Trois semaines après que l'ancienne patronne du parquet national financier chargée de l'enquête sur les époux Fillon a laissé entendre avoir subi des "pressions" de sa hiérarchie, la procureure générale de Paris Catherine Champrenault récuse toute instruction venue d'en haut. Elle reconnaît toutefois avoir recommandé l'ouverture d'une information judiciaire. 

L'enquête sur l'affaire des emplois fictifs de la famille Fillon s'est-elle déroulée en toute impartialité ? Il y a quelques semaines, avant que les juges ne condamnent en première instance le couple pour détournement de fonds publics et abus de biens sociaux, Éliane Houlette, l'ancienne procureure du parquet national financier (PNF), a livré le 10 juin un témoignage troublant devant la commission d'enquête parlementaire sur l'indépendance de la Justice.

Cette figure de la lutte contre la fraude fiscale, reconnue pour ses excellents résultats et partie à la retraite en 2019, a évoqué la "pression du parquet général [de Paris]" dont dépend hiérarchiquement le PNF, lors de ses investigations sur les époux Fillon.

La magistrate a dressé une liste des "demandes de précisions", "de chronologie générale", "d'éléments sur les auditions", de "notes des conseils des mis en cause", "tout ça à deux ou trois jours d'intervalle" de la part de ses supérieurs, et cela pendant toute la phase de l'enquête préliminaire sur ce dossier sensible, en pleine campagne présidentielle.

Avant de terminer son intervention par cette phrase qui laissait place à toutes les interprétations :

Vous voyez, on ne peut que se poser des questions. Éliane Houlette, le 10 juin 2020 à l'Assemblée nationale

Les propos d'Éliane Houlette ont déclenché une telle polémique que celle-ci a dû faire préciser par son avocat le 19 juin que "l’enregistrement de [cette] audition montre que les pressions qu’elle a mentionnées ne portent pas sur les faits reprochés à M. Fillon ni sur le bien-fondé des poursuites diligentées contre lui".

Trop tard cependant pour éteindre l'incendie : "Ces propos ont distillé le doute à tort ou à raison sur l'indépendance de la Justice", a ainsi admis le 23 juin Nicole Belloubet qui a annoncé la saisine par Emmanuel Macron du Conseil supérieur de la magistrature pour faire la lumière sur d'éventuelles interférences.

"Aucune instruction" venue d'en haut

C'est dans ce contexte que Catherine Champrenault, procureure générale de Paris depuis cinq ans et en poste lors de l'affaire Fillon, a été entendue une deuxième fois, jeudi, par les députés, après une première audition le 6 février. 

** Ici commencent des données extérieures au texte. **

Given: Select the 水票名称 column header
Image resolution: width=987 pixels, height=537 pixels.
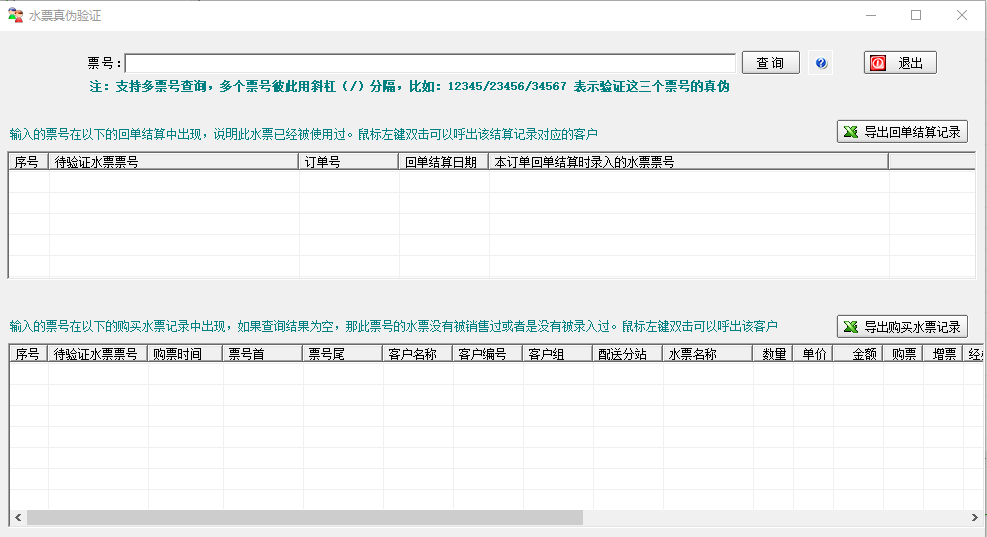Looking at the screenshot, I should point(707,354).
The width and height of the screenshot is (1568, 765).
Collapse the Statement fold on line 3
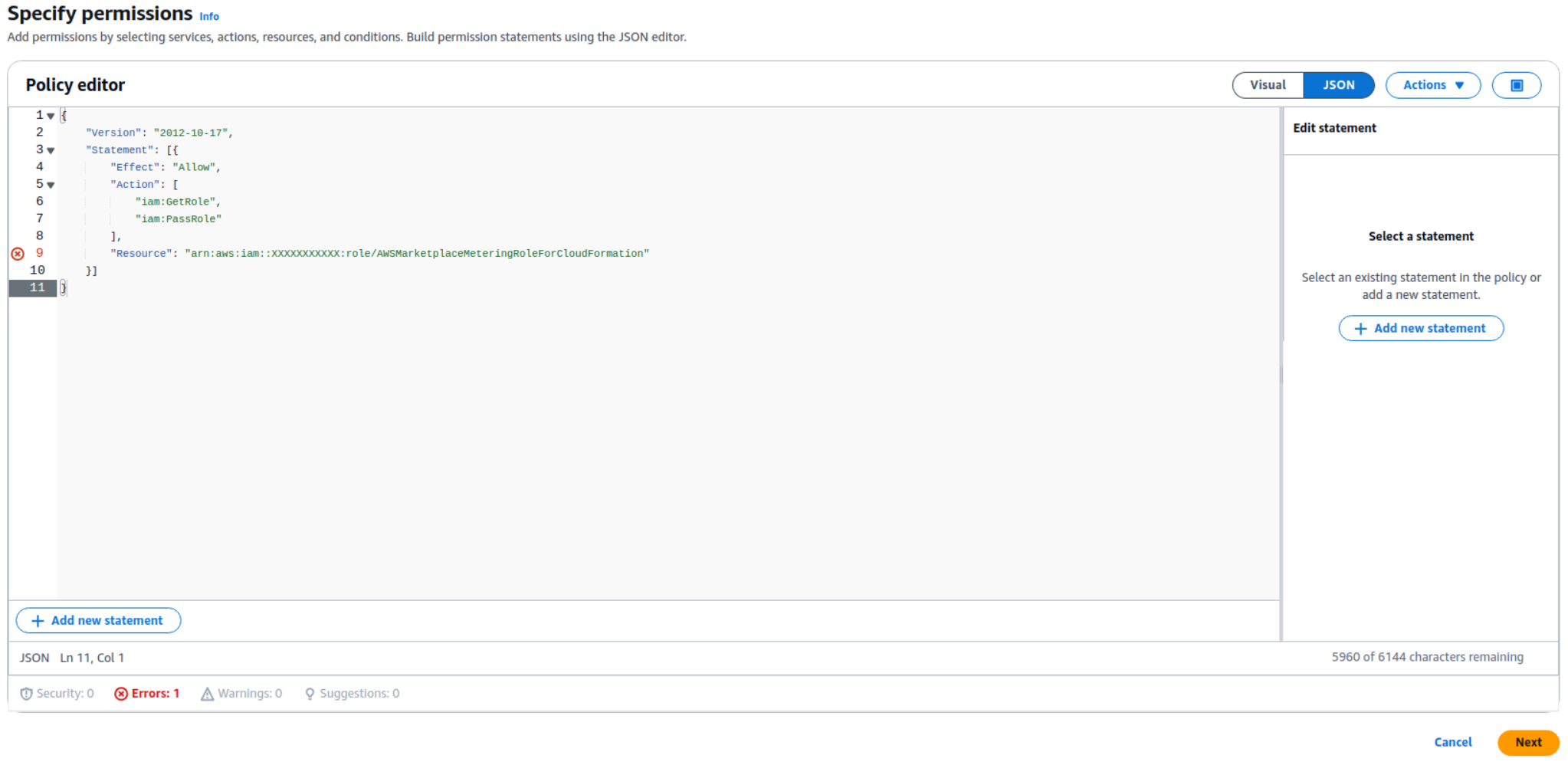pos(51,150)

Le président de la commission d'enquête Ugo Bernalicis (LFI) lui a donc directement demandé si elle avait subi ou exercé des pressions sur les magistrats chargés de l'enquête (voir vidéo en une), ce qu'a réfuté en bloc l'intéressée :

Je n'ai reçu dans l'affaire Fillon, comme dans tous les autres dossiers relevant de mon contrôle hiérarchique, aucune instruction de la direction des affaires criminelles et des grâces [DACG] ou du pouvoir exécutif Catherine Champrenault, le 2 juillet 2020 à l'Assemblée nationale

Un courrier incitant à la saisie d'un juge d'instruction

Qu'en est-il, en revanche, de la "pression" qu'aurait pu exercer le parquet général contre le PNF ? À ce sujet, Catherine Champrenault a indiqué par communiqué le 19 juin avoir organisé une "réunion de travail" le 15 février 2017 avec les équipes du PNF. La même réunion qu'évoque Éliane Houlette, où elle se dit "convoquée" par sa supérieur car "le choix procédural ne convenait pas".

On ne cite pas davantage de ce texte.